On Tuesday the S&P 500 started slowly, but finished with a bang (or at least a pop). The index recorded its fourth straight gain with a rally of 0.3%. Once again, both breadth and volume ratios were solidly positive. In addition, the late day pop allowed the index to enter the important 1007-1048 resistance range.
We have made the case in recent posts that the rally from last Wednesday’s low at 968.65 is best counted as the fifth wave from the July 8 bottom. Thus, 968.65 is an important benchmark; a break of that level would indicate that the July-August rally is complete.

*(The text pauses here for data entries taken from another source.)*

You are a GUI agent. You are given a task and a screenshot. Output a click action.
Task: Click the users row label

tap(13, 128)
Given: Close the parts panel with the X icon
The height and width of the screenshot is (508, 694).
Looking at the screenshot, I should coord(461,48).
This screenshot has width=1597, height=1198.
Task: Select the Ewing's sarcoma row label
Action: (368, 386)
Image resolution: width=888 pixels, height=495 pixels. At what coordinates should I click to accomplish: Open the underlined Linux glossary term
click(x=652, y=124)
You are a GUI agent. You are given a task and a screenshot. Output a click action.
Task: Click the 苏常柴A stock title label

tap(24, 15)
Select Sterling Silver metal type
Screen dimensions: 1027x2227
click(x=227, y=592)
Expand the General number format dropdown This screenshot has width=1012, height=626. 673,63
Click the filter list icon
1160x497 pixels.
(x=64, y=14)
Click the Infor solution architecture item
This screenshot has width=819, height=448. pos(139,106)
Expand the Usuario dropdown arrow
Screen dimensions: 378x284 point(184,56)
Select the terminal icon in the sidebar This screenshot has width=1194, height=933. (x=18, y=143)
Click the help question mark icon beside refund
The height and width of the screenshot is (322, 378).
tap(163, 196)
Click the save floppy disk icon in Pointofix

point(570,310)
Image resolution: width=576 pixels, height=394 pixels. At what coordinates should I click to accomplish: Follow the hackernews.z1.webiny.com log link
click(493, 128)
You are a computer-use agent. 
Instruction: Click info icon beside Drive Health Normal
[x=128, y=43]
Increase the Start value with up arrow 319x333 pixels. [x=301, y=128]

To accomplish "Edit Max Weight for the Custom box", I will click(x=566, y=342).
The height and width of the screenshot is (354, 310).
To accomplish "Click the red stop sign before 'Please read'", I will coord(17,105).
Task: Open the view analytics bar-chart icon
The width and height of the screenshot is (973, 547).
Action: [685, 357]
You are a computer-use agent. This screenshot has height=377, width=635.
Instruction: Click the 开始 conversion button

15 Minute Chart of the S&P 500
That said, we can now count a full five wave sequence up from the July low. The “look” leaves something to be desired and we prefer to think that the S&P is not that far along, but a five wave count is possible. At the same time, we would note that only 97 of the 500 stocks in the S&P made a new ytd high on Wednesday, despite the fact that the index itself made a decisive new recovery peak. Indeed, over 200 of the index’s components are more than 5% below their ytd high. This narrow participation is a sign of fatigue that, together with the possible five wave pattern, puts us on alert. In addition, the deteriorating Coppock condition described in previous posts is another near term cause for concern.
If the index is completing the rally from last Wednesday’s low, then a decline decisively through the 986 area would be an early warning sign. Nonetheless, and as stated earlier, we will continue to give the rally the benefit of the doubt as long as the index holds above 968.65. As long as that is the case, the door remains open for a deeper probe of chart and Fibonacci resistance in the 1007-1048 range.
A violation of 968.65 would indicate that the entire rally pattern from at least the July 8 low was complete.